(Data entries):
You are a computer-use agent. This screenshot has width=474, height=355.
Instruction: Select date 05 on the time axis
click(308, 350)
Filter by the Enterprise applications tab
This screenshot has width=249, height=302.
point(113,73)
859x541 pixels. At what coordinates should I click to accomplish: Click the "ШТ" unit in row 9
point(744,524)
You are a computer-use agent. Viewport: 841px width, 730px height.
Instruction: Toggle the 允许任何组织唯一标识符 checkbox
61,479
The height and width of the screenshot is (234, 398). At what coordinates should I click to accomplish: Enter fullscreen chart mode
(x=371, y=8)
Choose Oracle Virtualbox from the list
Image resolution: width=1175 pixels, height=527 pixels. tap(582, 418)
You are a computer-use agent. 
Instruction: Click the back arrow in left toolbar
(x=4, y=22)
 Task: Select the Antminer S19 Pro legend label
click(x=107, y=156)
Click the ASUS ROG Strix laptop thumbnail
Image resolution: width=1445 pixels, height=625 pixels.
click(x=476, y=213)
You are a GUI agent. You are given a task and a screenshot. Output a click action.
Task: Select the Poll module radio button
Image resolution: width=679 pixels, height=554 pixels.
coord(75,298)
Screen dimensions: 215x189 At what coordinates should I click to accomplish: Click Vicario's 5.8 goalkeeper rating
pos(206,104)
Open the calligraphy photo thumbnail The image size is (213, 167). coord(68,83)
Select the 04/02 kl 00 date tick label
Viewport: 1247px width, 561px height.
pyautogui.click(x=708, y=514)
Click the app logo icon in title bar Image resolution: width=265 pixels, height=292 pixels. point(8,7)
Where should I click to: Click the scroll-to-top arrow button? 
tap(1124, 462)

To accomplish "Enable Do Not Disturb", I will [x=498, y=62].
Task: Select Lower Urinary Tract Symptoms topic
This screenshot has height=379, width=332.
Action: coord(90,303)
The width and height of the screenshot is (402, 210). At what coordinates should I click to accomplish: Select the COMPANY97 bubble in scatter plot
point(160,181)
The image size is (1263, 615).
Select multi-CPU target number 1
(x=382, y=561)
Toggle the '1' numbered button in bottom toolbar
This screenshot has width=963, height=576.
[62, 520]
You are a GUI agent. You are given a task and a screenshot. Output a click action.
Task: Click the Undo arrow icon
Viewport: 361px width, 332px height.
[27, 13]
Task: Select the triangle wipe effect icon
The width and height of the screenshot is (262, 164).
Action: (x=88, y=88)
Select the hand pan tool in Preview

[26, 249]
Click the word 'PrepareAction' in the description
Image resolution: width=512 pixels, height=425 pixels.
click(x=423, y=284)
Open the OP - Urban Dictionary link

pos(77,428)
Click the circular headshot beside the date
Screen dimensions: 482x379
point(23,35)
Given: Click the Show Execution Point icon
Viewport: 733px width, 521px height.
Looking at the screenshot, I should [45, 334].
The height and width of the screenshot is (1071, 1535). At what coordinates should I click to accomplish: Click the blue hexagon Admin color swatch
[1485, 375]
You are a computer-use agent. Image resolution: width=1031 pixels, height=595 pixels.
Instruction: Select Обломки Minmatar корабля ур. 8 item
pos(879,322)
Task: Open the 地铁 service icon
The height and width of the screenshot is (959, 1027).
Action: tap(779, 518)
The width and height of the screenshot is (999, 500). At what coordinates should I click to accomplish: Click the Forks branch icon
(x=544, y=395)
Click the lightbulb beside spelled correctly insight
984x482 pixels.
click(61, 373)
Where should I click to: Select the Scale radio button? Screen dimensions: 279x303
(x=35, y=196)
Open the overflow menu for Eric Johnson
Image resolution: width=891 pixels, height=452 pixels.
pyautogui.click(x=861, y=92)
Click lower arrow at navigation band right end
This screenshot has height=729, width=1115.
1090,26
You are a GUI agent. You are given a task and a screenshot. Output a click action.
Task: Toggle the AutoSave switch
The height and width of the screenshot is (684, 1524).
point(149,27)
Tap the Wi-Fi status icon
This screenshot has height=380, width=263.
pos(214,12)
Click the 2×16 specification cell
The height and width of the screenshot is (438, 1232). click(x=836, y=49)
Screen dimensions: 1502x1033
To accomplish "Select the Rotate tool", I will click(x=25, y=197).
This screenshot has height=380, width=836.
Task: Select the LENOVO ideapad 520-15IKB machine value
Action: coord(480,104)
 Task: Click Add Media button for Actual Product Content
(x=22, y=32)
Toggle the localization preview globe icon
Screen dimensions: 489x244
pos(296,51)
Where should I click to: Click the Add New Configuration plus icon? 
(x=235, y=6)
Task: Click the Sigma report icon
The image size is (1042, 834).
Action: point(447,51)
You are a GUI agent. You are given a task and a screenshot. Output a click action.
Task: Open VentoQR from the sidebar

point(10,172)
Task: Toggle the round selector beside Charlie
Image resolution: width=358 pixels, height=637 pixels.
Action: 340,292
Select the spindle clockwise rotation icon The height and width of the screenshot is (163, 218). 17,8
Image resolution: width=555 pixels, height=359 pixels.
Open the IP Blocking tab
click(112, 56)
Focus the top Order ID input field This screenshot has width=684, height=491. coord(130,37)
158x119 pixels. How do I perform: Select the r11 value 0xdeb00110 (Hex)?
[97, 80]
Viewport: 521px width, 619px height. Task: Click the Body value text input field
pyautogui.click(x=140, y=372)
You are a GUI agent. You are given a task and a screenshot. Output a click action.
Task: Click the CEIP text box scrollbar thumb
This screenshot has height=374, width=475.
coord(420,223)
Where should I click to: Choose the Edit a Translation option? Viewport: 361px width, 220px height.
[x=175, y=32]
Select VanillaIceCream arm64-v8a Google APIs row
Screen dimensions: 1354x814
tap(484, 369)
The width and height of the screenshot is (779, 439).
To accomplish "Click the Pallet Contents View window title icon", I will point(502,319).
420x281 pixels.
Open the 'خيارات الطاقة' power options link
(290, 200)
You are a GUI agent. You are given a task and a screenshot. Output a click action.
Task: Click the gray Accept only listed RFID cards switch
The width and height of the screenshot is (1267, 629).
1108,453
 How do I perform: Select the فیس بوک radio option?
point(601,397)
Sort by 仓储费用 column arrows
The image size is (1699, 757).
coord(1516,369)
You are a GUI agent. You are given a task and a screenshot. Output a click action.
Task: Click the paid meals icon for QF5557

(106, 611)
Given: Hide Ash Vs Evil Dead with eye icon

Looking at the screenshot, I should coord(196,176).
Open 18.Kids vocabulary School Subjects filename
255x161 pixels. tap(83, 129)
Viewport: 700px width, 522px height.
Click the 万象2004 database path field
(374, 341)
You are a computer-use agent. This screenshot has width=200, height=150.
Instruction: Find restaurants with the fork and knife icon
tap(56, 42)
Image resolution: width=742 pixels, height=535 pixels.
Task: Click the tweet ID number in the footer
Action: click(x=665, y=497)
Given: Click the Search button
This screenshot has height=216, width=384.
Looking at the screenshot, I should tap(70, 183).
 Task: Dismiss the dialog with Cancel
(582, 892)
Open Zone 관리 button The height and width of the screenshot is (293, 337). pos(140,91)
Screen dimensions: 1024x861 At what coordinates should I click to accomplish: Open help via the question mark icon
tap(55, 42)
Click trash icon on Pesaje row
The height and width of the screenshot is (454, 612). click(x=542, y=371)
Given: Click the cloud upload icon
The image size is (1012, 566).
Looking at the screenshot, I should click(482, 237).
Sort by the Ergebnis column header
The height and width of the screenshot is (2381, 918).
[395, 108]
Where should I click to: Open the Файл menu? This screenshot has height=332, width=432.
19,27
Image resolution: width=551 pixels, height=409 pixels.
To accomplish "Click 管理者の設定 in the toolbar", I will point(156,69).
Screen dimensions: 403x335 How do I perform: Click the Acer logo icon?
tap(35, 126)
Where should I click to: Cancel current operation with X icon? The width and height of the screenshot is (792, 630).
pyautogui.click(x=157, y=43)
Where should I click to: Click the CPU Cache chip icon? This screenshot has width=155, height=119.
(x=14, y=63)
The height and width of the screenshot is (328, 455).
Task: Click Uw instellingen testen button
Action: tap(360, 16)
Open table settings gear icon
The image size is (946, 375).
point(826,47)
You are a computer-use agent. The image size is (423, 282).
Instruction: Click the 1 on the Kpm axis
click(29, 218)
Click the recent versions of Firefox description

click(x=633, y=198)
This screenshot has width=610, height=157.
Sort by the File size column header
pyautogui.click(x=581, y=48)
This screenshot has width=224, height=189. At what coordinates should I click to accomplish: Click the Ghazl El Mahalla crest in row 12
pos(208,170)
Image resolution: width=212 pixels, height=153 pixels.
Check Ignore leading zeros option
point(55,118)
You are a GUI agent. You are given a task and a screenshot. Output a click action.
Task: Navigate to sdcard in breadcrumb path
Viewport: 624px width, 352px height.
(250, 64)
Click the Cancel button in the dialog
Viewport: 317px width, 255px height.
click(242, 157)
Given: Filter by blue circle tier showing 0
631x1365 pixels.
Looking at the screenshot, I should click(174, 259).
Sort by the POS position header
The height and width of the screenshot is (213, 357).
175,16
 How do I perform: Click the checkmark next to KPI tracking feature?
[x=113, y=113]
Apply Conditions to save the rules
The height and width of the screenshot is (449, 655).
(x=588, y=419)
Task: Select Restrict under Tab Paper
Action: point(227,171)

(The problem):
Look above for the line that holds "The height and width of the screenshot is (213, 357).", then copy it and each line after it exactly, through the last line of the data.

(Written reply):
The height and width of the screenshot is (213, 357).
175,16
 How do I perform: Click the checkmark next to KPI tracking feature?
[x=113, y=113]
Apply Conditions to save the rules
The height and width of the screenshot is (449, 655).
(x=588, y=419)
Task: Select Restrict under Tab Paper
Action: point(227,171)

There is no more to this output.